開発チームを率いる仏教学が専門の熊谷教授は、400年の歴史がある広島の教順寺で18代目住職も務めている。
熊谷教授
「今回のこのプロジェクトの一番の目的は、裾野を広げるということです」

熊谷教授によると、日本人は今、寺に行く機会が減っていて、2040年には寺の4割が消滅すると言われているという。
そんな仏教離れを心配する若い僧侶たちからの要望に応えるため、寺に行かなくても手軽に仏教に触れられるAIブッダの開発に乗り出した。
熊谷教授
「本来であれば、お坊さんから聴くことが理想ですが、もしそれができない状況においては、代替的にAIなどから仏教の教えを聴くことは、私はプラスだと思っています」
■「幸せの国」ブータンでAIブッダ導入へ

このAIブッダはまだ日本では公開されていないが、導入を決めた国がある。それが、チベット仏教を国教にしているブータンだ。
番組はブータンの仏教の中心になっている政府管轄の中央僧院の事務次官に話を聞いた。

中央僧院 チョテン・ドルジ事務次官
「ブータンの人々の生活は仏教の原則を通じて成り立っていて、因果の法則、カルマを大切にしています。ブータンはご存じの通り、国民総幸福量という哲学に導かれています。これもまた、仏教の原則に基づいています」

ブータンでは義務教育で仏教を学び、寺に通って教えを受けるというが、インターネットの普及により若者が寺に通わず、インターネットに依存するようになったという。

ドルジ事務次官
「技術とAIの発展に伴い、若い僧侶はその技術に興味を持つようになりました。一般的なAIはさまざまな情報源から生成されるため、彼らが正しい方向に導かれないことも考えられます。一方、AIブッダは仏教の原則に基づいたものです。ブータンは仏教の真の教えを広めることに意識を向ける国でありたいと考えています」
■数年後に教育省と連携 ほぼ全学校で展開予定
AIブッダの導入を決めているブータン。この最新技術が若者の仏教離れを救うのではと期待している。

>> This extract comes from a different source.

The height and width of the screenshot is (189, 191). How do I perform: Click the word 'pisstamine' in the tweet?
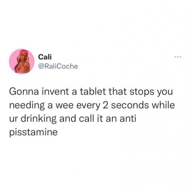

中国とインドに挟まれ、ヒマラヤの高地に位置するブータン。チベット仏教を国教とする人口およそ80万人の君主制の国だ。
ブータンのチョテン・ドルジ中央僧院事務次官によると、若い世代は先端技術に触れることで西洋的な考え方に影響され、定期的に行われるお祈りの時間が少なくなり、仏教から距離を置く傾向が顕著になっているという。
そこで、インターネット導入の流れが進むなか、その流れを利用して仏教に興味を持ってもらうためにAIブッダ導入したいと考えているそうだ。

そして、数年後には教育省とも連携し、ほぼすべての学校でAIブッダを展開する予定としていて、ドルジ事務次官は「ブータンの若者らを良い方向に導く『師』のような存在になることを期待している」と話している。